One experiences an overwhelming feeling of “illumination,” and is propelled into profound happiness, even ecstasy, or tears of joy. Words used to describe these new feelings include “ineffable,” or “noetic,” or “other-worldly.”
When one describes these emotional states and the profound insights about life, listeners’ responses vary: Some people are genuinely impressed, their curiosity piqued, their interests aroused, sometimes with envy. Others will be cynical or even derisive, questioning the truth of the experience or the insights (or even the sanity!)
I have seen people leave their schools, careers and even families because of intense personal transformations.

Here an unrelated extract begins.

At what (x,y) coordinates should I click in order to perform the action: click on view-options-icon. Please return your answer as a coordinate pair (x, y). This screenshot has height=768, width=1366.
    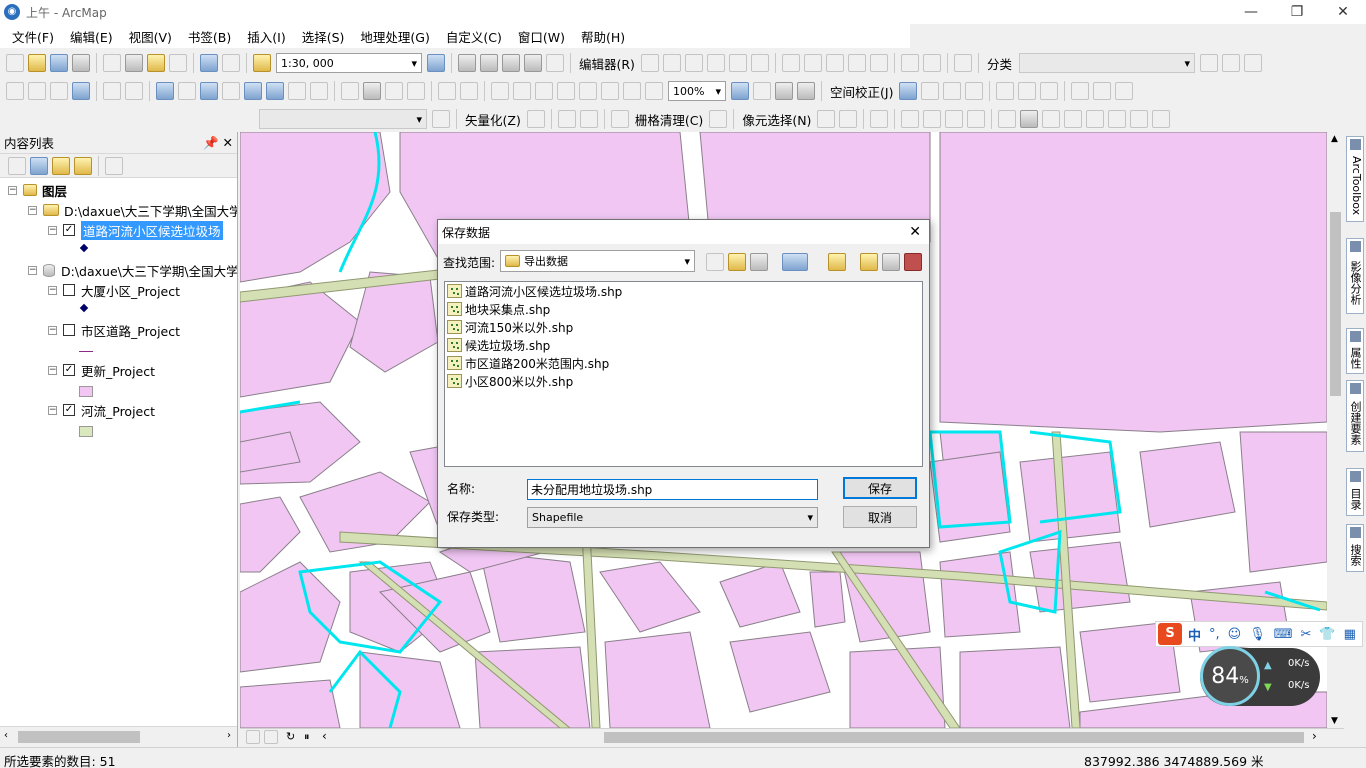
    Looking at the image, I should click on (795, 262).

They might join intense ideological groups (religious cults, political movements, mystical communes), or take off on long trips to “find themselves,” or suddenly choose new careers or lifestyles. The changes can be startling: People who had been cantankerous and misanthropic, became kind and warm after an “awakening;” others who had long been intolerant, became supportive to sworn enemies; people involved in long family feuds reconciled into amicability.
But, here are two facts to bear in mind:
1) Dramatic epiphanies do occur in the lives of normal people from all backgrounds and at all ages. Even those with rigid beliefs and rituals can have epiphanies leading to radically new attitudes and behaviours. While core personalities persist, others are struck by the “makeovers” of those they knew.
2) Most often these revelations and epiphanies are short-lived. This is not to disparage the authenticity of the feelings and insights, but merely to state a fact: After a period of months (usually) there is a reduction in ardour and passion, a longing for past familiarities, and a return to the way things were.
The transformations caused by emotional epiphanies don’t simply come “out of the blue”. They are usually the culmination of thoughts that have been brewing and roiling in individuals’ minds and souls over months and years. Those most susceptible to being transformed by epiphanies have usually been dissatisfied with the nature of their lives. Like the rest of us, they are searching for added meaning to their daily existence.
Our lives are odysseys - lifelong quests for some significant purpose and meaning, beyond our everyday routines and materialism.
Bottom line: Epiphanies are usually authentic experiences (except when they’re not).